I have a friend who is a big believer in "hot" goaltending in the playoffs.  In a sense, he's not wrong – the team with the goaltender who puts up the best apparent performance is usually the team that wins a series.  I think this is the best way to describe what my friend sees:

 

GP SV%
1 0.870
2 0.869
3 0.876
4 0.885
5 0.895
6 0.899
7 0.900
8 0.902
9 0.905
10 0.904
11-15 0.908
16-19 0.912
20-22 0.917
23-26 0.922

 

Basically, the higher your save percentage, the more games you'll play.  The guys who win the cup are the ones who play the best.  I find this table to be an instructive way of looking at the issue:

 

Save Pct Reg Season Playoffs
Cup Winners 901 919
Others 902 906

 

So the teams that win are the ones whose goalies get hot in the playoffs – the guys who up their level of play, the clutch goalies.

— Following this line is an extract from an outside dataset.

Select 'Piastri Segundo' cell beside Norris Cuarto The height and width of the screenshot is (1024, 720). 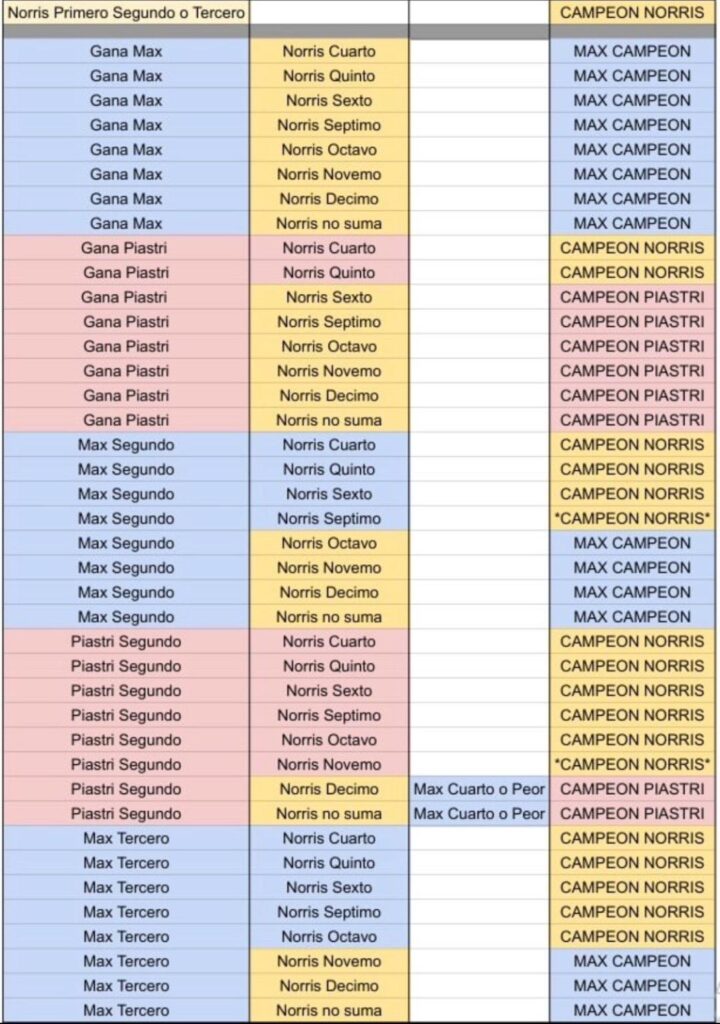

Unfortunately, the clutch goalies are indistinguishable from the pumpkins!  We've got two sets of goalies who play no differently during the regular season, but all of a sudden one group starts playing well – how can we figure out ahead of time which group our goalie is going to fall into?

As I've stressed before, the best measure of a goalie's true talent is his save percentage, preferably over 4+ seasons or an entire career.  When we look at the relationship between regular season save percentage and playoff save percentage, we get the following:

 

Reg->Play Sv% Regress R^2
Single-Season 61 16
Career 34 57

 

Single-season save percentage is fairly meaningless for predicting a goalie's performance in that season's playoffs.  A .920 goalie gets regressed down to a .914 one, making him just 1/10th of a win better over a seven-game series than a league-average goalie.  Because goalies play so few games in the playoffs, their performance is heavily luck-driven.  One bad bounce or one bad goal and their season can be over.

At the career level, regular season performance is actually a very good predictor of how a goalie's going to do over the course of 20+ games in the playoffs.  Unfortunately, the average goaltender plays just seven games in the playoffs in a given season, and the predictive value of career save percentage isn't much better than this year's save percentage. 

So yes, you need a 'hot' goalie to win the playoffs.  It's just not possible to figure out who's going to be 'hot' until after the fact.